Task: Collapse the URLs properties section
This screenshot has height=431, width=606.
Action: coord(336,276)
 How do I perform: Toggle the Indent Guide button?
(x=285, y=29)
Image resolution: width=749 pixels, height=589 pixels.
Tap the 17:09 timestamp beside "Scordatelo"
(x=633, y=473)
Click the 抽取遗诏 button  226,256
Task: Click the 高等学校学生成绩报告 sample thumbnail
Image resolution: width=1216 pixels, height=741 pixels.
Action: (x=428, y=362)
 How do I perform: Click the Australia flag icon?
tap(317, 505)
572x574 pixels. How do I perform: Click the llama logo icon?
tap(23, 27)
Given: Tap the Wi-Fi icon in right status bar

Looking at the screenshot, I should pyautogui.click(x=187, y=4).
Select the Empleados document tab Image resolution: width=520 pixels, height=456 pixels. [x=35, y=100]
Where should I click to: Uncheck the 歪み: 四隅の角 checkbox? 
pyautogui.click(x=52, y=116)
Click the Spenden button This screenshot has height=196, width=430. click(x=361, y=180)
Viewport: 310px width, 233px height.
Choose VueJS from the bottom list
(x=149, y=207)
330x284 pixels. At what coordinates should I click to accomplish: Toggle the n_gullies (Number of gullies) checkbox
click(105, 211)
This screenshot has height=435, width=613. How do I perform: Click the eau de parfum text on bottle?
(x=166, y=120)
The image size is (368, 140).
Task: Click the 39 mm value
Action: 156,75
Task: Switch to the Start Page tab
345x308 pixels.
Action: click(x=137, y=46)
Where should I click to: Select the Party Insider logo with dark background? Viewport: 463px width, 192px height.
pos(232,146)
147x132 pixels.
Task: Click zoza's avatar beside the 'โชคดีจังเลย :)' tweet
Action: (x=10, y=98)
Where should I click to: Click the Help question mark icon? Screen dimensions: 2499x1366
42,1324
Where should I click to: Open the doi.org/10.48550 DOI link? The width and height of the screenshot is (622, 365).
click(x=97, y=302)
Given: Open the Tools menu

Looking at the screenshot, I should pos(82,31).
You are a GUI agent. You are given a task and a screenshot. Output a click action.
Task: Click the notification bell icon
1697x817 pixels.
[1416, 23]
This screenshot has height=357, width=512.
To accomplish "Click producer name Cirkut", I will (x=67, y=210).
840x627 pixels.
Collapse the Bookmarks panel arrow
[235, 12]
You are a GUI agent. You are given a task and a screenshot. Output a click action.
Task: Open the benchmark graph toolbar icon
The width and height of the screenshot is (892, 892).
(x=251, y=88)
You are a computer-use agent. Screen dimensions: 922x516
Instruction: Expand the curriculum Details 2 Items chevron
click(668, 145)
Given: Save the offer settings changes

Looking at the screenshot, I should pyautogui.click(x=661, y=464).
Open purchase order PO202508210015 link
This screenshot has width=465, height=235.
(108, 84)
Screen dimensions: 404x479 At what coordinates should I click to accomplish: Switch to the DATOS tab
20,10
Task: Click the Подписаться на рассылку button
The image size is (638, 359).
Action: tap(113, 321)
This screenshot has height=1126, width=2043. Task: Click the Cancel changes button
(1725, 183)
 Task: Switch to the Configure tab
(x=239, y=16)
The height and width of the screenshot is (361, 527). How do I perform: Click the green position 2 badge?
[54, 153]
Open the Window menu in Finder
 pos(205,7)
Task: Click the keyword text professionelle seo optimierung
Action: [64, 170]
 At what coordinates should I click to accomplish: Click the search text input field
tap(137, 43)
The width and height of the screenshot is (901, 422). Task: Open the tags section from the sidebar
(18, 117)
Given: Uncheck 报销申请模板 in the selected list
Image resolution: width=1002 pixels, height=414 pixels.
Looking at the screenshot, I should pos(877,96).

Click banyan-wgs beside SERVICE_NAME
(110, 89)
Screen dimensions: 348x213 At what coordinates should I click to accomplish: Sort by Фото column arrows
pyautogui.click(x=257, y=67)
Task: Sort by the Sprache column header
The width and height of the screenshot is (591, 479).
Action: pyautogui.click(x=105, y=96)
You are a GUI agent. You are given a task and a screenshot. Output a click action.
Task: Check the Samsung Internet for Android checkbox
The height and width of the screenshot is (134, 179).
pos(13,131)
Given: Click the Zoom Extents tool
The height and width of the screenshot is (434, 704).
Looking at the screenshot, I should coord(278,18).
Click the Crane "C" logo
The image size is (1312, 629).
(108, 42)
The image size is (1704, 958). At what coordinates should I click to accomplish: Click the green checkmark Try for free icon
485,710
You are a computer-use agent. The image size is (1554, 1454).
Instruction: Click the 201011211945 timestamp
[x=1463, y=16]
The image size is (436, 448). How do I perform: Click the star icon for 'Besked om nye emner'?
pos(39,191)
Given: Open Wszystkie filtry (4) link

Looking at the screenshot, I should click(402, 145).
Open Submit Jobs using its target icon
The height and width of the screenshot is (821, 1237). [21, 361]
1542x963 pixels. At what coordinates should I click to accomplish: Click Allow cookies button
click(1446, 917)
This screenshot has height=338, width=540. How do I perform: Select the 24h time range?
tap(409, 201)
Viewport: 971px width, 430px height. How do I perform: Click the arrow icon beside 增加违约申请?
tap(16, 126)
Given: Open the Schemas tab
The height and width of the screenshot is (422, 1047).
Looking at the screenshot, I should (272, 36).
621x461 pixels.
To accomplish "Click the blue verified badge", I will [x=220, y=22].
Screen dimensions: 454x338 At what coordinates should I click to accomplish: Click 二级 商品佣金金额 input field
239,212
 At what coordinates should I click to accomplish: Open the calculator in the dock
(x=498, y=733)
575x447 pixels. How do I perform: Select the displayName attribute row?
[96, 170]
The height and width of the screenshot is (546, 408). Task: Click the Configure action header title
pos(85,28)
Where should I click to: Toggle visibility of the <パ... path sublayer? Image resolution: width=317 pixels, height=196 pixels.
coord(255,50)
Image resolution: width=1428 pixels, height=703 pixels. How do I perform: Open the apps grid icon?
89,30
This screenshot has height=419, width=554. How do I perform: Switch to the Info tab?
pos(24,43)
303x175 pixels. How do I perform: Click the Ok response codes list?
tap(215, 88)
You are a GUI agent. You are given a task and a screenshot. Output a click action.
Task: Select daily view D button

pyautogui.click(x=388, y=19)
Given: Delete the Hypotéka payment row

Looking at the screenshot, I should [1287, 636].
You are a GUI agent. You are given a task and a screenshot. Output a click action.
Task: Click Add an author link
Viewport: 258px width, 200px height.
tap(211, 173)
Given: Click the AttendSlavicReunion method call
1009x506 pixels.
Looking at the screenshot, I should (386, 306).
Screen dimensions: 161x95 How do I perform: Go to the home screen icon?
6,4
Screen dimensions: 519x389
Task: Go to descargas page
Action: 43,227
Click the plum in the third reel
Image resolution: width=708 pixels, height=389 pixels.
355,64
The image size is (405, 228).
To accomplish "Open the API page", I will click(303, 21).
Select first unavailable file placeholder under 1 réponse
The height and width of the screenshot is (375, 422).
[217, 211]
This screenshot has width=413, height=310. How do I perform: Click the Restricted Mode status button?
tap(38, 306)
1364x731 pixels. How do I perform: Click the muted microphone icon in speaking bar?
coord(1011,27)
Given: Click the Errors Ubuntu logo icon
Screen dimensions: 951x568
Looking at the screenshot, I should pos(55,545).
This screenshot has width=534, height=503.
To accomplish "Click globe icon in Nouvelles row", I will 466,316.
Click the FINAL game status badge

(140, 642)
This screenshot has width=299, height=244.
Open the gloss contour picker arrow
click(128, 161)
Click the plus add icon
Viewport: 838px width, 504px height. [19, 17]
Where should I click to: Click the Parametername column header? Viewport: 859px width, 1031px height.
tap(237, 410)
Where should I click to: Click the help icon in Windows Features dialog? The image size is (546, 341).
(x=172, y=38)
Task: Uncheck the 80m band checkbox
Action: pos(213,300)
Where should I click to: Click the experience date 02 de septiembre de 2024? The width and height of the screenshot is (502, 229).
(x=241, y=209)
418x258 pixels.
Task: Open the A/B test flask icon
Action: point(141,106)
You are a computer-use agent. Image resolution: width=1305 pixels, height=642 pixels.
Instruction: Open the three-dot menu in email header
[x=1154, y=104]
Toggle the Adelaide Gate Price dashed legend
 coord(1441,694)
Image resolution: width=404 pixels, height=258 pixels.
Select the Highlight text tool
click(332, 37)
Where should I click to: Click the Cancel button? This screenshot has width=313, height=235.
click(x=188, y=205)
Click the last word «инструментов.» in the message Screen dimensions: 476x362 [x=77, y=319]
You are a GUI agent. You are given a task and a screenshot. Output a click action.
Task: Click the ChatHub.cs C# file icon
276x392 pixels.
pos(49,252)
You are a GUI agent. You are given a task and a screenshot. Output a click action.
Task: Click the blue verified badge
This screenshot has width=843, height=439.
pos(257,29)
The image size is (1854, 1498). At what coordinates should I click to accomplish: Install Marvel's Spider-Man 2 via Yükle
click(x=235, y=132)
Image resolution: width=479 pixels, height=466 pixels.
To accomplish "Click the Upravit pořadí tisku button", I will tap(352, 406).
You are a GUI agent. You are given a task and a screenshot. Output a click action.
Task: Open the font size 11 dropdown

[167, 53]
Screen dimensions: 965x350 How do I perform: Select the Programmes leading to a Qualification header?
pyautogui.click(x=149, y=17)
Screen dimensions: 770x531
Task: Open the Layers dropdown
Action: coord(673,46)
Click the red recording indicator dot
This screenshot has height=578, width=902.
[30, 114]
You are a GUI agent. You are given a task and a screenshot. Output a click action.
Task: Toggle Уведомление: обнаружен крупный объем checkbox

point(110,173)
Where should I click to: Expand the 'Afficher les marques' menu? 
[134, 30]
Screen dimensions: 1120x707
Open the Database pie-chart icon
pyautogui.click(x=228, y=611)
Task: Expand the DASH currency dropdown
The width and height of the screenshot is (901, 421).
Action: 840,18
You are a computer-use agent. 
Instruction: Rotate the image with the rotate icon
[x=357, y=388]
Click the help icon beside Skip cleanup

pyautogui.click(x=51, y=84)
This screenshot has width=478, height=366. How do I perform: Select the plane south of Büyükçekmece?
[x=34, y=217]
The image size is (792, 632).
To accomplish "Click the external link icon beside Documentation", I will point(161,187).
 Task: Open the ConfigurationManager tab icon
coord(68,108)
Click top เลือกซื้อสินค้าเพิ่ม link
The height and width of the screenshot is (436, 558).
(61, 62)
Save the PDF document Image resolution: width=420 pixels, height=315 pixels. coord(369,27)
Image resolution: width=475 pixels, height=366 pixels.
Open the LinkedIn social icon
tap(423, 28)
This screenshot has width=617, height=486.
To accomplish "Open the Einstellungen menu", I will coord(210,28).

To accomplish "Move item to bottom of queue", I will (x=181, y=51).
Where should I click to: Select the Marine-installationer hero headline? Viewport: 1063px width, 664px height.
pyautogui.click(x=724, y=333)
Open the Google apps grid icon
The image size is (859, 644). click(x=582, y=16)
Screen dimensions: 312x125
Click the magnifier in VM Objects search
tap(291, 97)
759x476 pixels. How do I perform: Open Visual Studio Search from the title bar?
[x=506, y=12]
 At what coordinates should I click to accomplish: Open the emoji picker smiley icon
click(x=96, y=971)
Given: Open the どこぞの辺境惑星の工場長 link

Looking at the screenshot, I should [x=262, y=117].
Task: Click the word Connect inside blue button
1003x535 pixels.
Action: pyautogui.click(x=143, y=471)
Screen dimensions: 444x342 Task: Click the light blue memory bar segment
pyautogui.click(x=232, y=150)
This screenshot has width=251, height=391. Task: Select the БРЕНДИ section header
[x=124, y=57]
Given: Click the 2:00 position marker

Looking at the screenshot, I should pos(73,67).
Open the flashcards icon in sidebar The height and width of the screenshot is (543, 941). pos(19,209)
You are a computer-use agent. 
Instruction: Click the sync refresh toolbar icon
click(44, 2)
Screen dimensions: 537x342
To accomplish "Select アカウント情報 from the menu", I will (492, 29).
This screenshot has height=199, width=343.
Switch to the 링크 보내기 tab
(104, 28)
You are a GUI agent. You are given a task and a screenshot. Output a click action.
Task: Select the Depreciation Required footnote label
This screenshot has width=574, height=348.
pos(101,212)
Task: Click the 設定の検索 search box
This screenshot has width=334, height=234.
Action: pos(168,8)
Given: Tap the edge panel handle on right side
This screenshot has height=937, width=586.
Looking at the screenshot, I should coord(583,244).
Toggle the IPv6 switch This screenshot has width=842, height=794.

⁂

> Goal of the exercise:
Pull out all lines in the data above that include "computer".

> Response to the task:
You are a computer-use agent. Screen dimensions: 922x516
You are a computer-use agent. The image size is (1554, 1454).
You are a computer-use agent. Image resolution: width=1305 pixels, height=642 pixels.
You are a computer-use agent. 
You are a computer-use agent. 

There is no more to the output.